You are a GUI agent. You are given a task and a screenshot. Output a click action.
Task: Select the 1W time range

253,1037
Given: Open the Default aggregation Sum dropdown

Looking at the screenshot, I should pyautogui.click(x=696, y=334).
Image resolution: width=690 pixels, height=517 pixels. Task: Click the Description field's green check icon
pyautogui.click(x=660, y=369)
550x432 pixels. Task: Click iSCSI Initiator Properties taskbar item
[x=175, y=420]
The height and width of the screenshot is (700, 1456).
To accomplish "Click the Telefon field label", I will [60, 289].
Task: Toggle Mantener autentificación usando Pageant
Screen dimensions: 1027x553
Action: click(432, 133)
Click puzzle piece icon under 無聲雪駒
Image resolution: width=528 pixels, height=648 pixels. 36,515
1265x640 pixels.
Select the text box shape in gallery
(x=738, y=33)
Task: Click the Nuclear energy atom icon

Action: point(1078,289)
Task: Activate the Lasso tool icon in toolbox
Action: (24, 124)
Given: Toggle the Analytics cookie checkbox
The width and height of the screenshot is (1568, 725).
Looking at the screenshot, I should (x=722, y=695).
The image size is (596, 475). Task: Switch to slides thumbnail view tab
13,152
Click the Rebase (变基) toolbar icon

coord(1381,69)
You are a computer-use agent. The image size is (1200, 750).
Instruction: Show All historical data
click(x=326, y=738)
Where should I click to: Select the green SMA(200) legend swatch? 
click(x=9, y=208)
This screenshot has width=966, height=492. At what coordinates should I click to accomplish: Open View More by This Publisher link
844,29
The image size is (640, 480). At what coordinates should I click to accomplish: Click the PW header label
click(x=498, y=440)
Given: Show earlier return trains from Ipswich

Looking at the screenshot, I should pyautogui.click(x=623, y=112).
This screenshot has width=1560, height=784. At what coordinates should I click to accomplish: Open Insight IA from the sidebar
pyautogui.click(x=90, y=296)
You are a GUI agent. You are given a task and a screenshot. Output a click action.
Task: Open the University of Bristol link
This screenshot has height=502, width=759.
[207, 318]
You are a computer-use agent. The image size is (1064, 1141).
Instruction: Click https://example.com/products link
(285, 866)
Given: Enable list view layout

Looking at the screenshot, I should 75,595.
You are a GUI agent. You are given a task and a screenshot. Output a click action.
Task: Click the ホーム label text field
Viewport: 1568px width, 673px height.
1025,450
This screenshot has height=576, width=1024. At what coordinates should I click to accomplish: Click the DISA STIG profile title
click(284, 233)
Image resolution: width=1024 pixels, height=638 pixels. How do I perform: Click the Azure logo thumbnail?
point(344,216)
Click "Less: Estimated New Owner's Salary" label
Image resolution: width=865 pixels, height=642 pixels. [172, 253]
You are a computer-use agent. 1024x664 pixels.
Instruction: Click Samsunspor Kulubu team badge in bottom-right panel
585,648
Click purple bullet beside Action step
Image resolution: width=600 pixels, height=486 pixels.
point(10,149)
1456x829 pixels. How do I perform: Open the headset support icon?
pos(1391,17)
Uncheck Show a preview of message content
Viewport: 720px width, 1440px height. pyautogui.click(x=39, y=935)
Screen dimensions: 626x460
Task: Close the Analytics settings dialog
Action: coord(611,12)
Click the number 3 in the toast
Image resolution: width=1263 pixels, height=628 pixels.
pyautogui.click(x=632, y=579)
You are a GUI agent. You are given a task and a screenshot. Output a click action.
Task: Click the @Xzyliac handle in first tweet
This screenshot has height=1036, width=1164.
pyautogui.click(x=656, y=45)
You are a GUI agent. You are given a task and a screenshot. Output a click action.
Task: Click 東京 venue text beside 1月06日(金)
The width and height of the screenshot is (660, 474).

________________________

**TASK STATEMENT:** Every entry must be given again exactly as it reads.

**COMPLETED EXERCISE:**
You are a GUI agent. You are given a task and a screenshot. Output a click action.
Task: Select the 1W time range

253,1037
Given: Open the Default aggregation Sum dropdown

Looking at the screenshot, I should pyautogui.click(x=696, y=334).
Image resolution: width=690 pixels, height=517 pixels. Task: Click the Description field's green check icon
pyautogui.click(x=660, y=369)
550x432 pixels. Task: Click iSCSI Initiator Properties taskbar item
[x=175, y=420]
The height and width of the screenshot is (700, 1456).
To accomplish "Click the Telefon field label", I will [60, 289].
Task: Toggle Mantener autentificación usando Pageant
Screen dimensions: 1027x553
Action: click(432, 133)
Click puzzle piece icon under 無聲雪駒
Image resolution: width=528 pixels, height=648 pixels. 36,515
1265x640 pixels.
Select the text box shape in gallery
(x=738, y=33)
Task: Click the Nuclear energy atom icon

Action: point(1078,289)
Task: Activate the Lasso tool icon in toolbox
Action: (24, 124)
Given: Toggle the Analytics cookie checkbox
The width and height of the screenshot is (1568, 725).
Looking at the screenshot, I should (x=722, y=695).
The image size is (596, 475). Task: Switch to slides thumbnail view tab
13,152
Click the Rebase (变基) toolbar icon

coord(1381,69)
You are a computer-use agent. The image size is (1200, 750).
Instruction: Show All historical data
click(x=326, y=738)
Where should I click to: Select the green SMA(200) legend swatch? 
click(x=9, y=208)
This screenshot has width=966, height=492. At what coordinates should I click to accomplish: Open View More by This Publisher link
844,29
The image size is (640, 480). At what coordinates should I click to accomplish: Click the PW header label
click(x=498, y=440)
Given: Show earlier return trains from Ipswich

Looking at the screenshot, I should pyautogui.click(x=623, y=112).
This screenshot has width=1560, height=784. At what coordinates should I click to accomplish: Open Insight IA from the sidebar
pyautogui.click(x=90, y=296)
You are a GUI agent. You are given a task and a screenshot. Output a click action.
Task: Open the University of Bristol link
This screenshot has height=502, width=759.
[207, 318]
You are a computer-use agent. The image size is (1064, 1141).
Instruction: Click https://example.com/products link
(285, 866)
Given: Enable list view layout

Looking at the screenshot, I should 75,595.
You are a GUI agent. You are given a task and a screenshot. Output a click action.
Task: Click the ホーム label text field
Viewport: 1568px width, 673px height.
1025,450
This screenshot has height=576, width=1024. At what coordinates should I click to accomplish: Click the DISA STIG profile title
click(284, 233)
Image resolution: width=1024 pixels, height=638 pixels. How do I perform: Click the Azure logo thumbnail?
point(344,216)
Click "Less: Estimated New Owner's Salary" label
Image resolution: width=865 pixels, height=642 pixels. [172, 253]
You are a computer-use agent. 1024x664 pixels.
Instruction: Click Samsunspor Kulubu team badge in bottom-right panel
585,648
Click purple bullet beside Action step
Image resolution: width=600 pixels, height=486 pixels.
point(10,149)
1456x829 pixels. How do I perform: Open the headset support icon?
pos(1391,17)
Uncheck Show a preview of message content
Viewport: 720px width, 1440px height. pyautogui.click(x=39, y=935)
Screen dimensions: 626x460
Task: Close the Analytics settings dialog
Action: coord(611,12)
Click the number 3 in the toast
Image resolution: width=1263 pixels, height=628 pixels.
pyautogui.click(x=632, y=579)
You are a GUI agent. You are given a task and a screenshot. Output a click action.
Task: Click the @Xzyliac handle in first tweet
This screenshot has height=1036, width=1164.
pyautogui.click(x=656, y=45)
You are a GUI agent. You are given a task and a screenshot. Output a click action.
Task: Click 東京 venue text beside 1月06日(金)
The width and height of the screenshot is (660, 474).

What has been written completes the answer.